◆ **EXERCISE AIM**
Which lines in the data contain the word "will"? Please copy each of them.

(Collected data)
____________

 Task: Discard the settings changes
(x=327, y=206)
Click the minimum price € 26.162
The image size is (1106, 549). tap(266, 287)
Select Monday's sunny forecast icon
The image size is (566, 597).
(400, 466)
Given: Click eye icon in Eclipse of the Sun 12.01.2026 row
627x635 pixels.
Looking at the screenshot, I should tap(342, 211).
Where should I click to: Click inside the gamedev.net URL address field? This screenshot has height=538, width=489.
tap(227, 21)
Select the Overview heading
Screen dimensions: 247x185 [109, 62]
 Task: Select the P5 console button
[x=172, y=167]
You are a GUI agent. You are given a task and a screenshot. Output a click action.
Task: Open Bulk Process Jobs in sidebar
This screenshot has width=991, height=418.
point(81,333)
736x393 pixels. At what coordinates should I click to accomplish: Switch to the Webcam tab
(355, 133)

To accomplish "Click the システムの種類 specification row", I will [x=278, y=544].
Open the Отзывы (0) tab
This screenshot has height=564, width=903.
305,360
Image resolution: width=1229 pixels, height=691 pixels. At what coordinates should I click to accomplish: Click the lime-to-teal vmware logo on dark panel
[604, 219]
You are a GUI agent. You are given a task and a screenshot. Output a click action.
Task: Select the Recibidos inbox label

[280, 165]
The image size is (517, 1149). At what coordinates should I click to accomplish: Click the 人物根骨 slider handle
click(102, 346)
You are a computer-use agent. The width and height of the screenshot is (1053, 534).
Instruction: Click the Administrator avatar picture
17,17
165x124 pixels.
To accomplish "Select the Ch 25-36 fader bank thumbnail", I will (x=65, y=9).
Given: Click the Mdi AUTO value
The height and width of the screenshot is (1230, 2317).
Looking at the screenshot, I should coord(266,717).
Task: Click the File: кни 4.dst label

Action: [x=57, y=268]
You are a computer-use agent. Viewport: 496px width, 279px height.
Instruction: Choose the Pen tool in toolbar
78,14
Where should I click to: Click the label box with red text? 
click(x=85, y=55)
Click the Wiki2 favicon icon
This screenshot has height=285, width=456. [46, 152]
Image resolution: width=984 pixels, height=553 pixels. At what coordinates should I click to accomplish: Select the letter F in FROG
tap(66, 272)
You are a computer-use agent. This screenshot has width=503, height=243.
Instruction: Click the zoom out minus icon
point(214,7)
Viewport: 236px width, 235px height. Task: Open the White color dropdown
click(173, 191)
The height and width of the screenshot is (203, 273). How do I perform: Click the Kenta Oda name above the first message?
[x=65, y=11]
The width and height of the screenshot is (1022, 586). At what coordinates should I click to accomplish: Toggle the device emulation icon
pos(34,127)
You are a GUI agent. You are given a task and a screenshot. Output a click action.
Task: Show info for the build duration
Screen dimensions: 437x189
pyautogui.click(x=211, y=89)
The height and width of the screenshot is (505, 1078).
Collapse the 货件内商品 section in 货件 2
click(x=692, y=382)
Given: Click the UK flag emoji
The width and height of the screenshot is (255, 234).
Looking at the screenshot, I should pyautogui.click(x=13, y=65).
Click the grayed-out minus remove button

____________

◆ **EXERCISE RESULT**
To accomplish "Click the システムの種類 specification row", I will [x=278, y=544].
To accomplish "Select the Ch 25-36 fader bank thumbnail", I will (x=65, y=9).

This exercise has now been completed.